Interchange: success or failure?

The Transport Interchange building in Galashiels has been open for 12 months '“ and has recorded more than 72,000 bus departures in its first year of operation.

By The Newsroom
Thursday, 25th August 2016, 2:29 pm
Updated Thursday, 25th August 2016, 3:34 pm
Gareth Cuthbert sent this photo of what appears to be a repair by parcel tape at the train exit door of the Interchange building.
Gareth Cuthbert sent this photo of what appears to be a repair by parcel tape at the train exit door of the Interchange building.

However, while Scottish Borders Council was singing its praises this week, bus users took to The Southern’s Facebook page to highlight the building’s failures.

The landmark building was opened to the public in August 2015 and the council says up to 3,000 people per day use the facility to access bus and rail services.

Almost 1,400 bus departures take place every week across all operators, while four commercial tenants currently operate in the building.

Interchange opening

The building won a Scottish Property Award in the Town Centre Regeneration Project of the Year category in March.

It is open 21 hours a day to allow access to bus and train services, while other facilities include a café, tourist information, bus and train real-time information and a railway ticket machine.

There are also showers, toilets and bike lockers to promote cycling and walking.

Scottish Borders Council’s executive member for roads and infrastructure, Councillor Gordon Edgar, said: “The aim of the Transport Interchange when it opened one year ago was to provide a gateway to Galashiels and the Borders.

Interchange opening

“With the number of people now using the facility to travel on the Borders Railway or on one of the various bus services, it is clear that the award-winning building is fulfilling this role.

“Staff in the TI have welcomed visitors from the across the world, with one employee even lending a bike to a visitor from New Zealand who wanted to cycle around the region.
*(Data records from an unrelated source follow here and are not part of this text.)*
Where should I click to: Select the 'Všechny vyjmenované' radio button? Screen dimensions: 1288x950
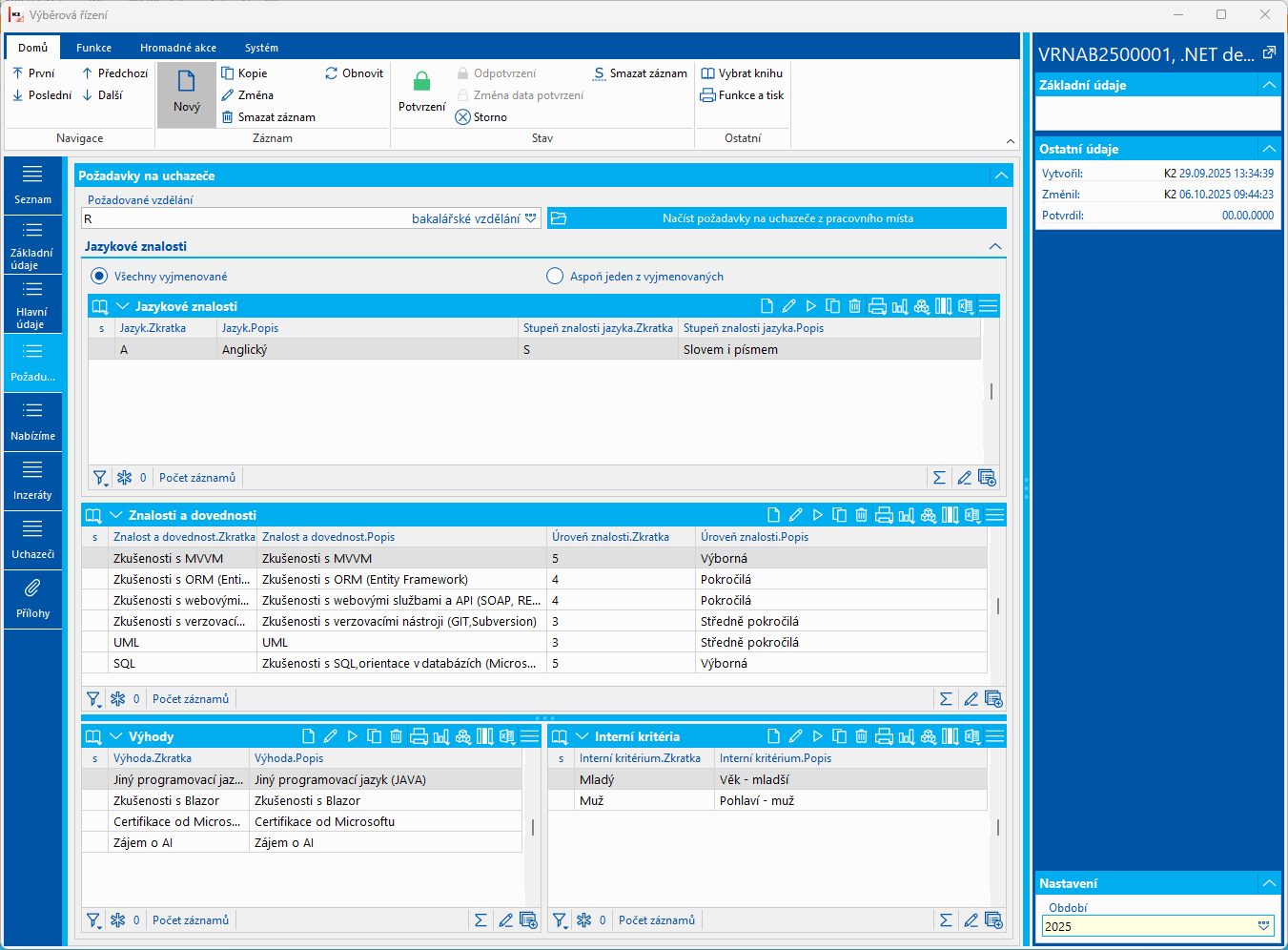pyautogui.click(x=99, y=277)
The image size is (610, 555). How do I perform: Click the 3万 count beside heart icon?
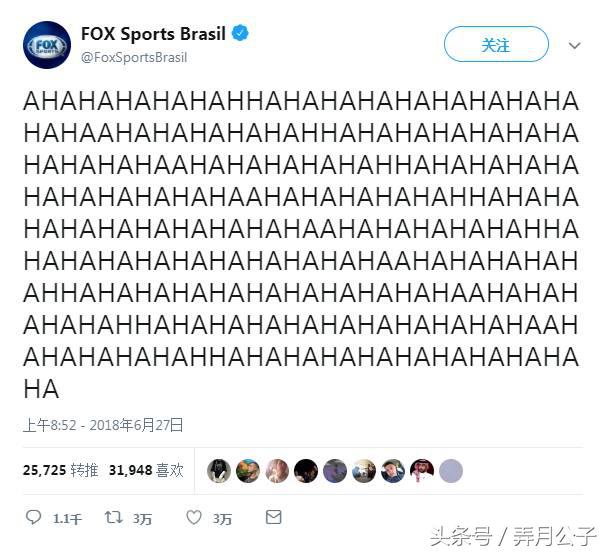pyautogui.click(x=222, y=519)
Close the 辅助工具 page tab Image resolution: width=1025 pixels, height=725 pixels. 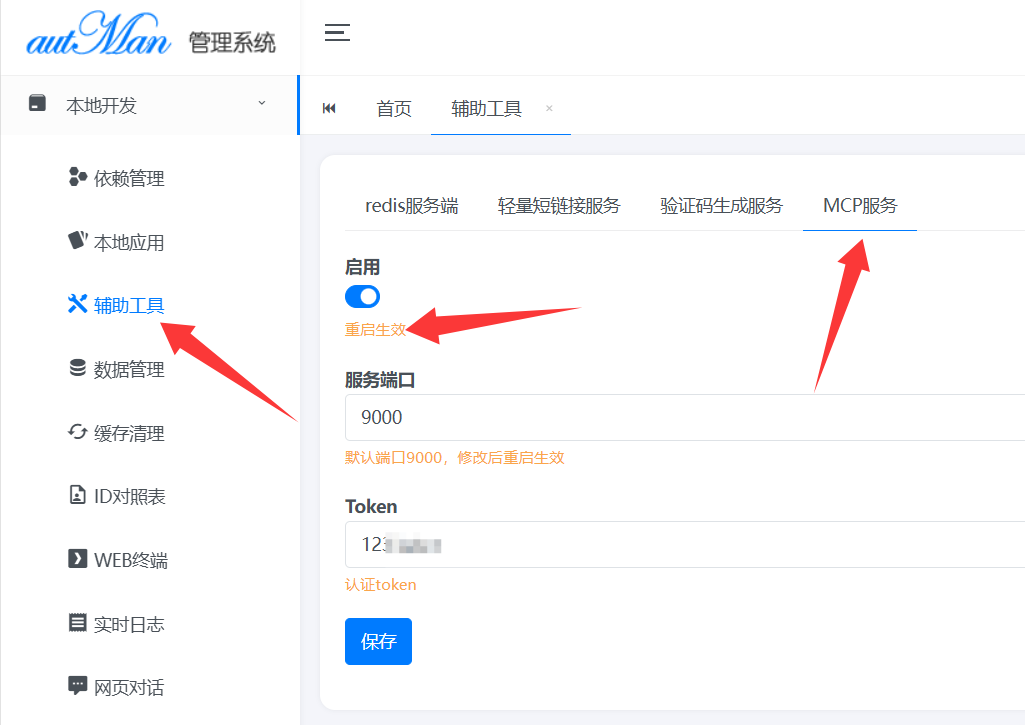tap(549, 108)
“In addition, there is growing interest in the office space on offer, with four companies having so far chosen to set up in the building.

“We want to build on this initial success and ensure the Transport Interchange achieves its long term aim of promoting better connections.”

Andy Drane, partner at Davidson Chalmers which is one of the tenants in the Transport Interchange, said moving to the building has seen “a complete transformation” in how they do business.

However, it is not without its detractors.

On Facebook, Chris Wildig said: “Door handles falling off, toilets packing in, plumbing faults, automatic doors broken, plastering literally falling off the wall, lift broken – all of this has happened (and more) in the first 12 months.

“Add this to the absolute plethora of disrespectful and loud youngsters that sit there all night terrorising the place by riding on scooters, bikes and being cheeky to public, staff and police ... sounds like a massive success.”

Gary Kowbel wrote: “LOL just like the rest of Gala at the moment, it’s a disaster and half-empty.”

And Iain F MacMillan commented: “Sorry but I’ve never really ‘seen’ what use it is – building or staff. The toilets, especially for a new building, are disgusting. The whole place has potential but as it stands it’s just an expensive bus shelter and a safe place for passengers to hang around until near the time for the next train.”

Other comments related to “parcel-tape repairs” and the fact that train passengers had to cross a busy road to get to the building.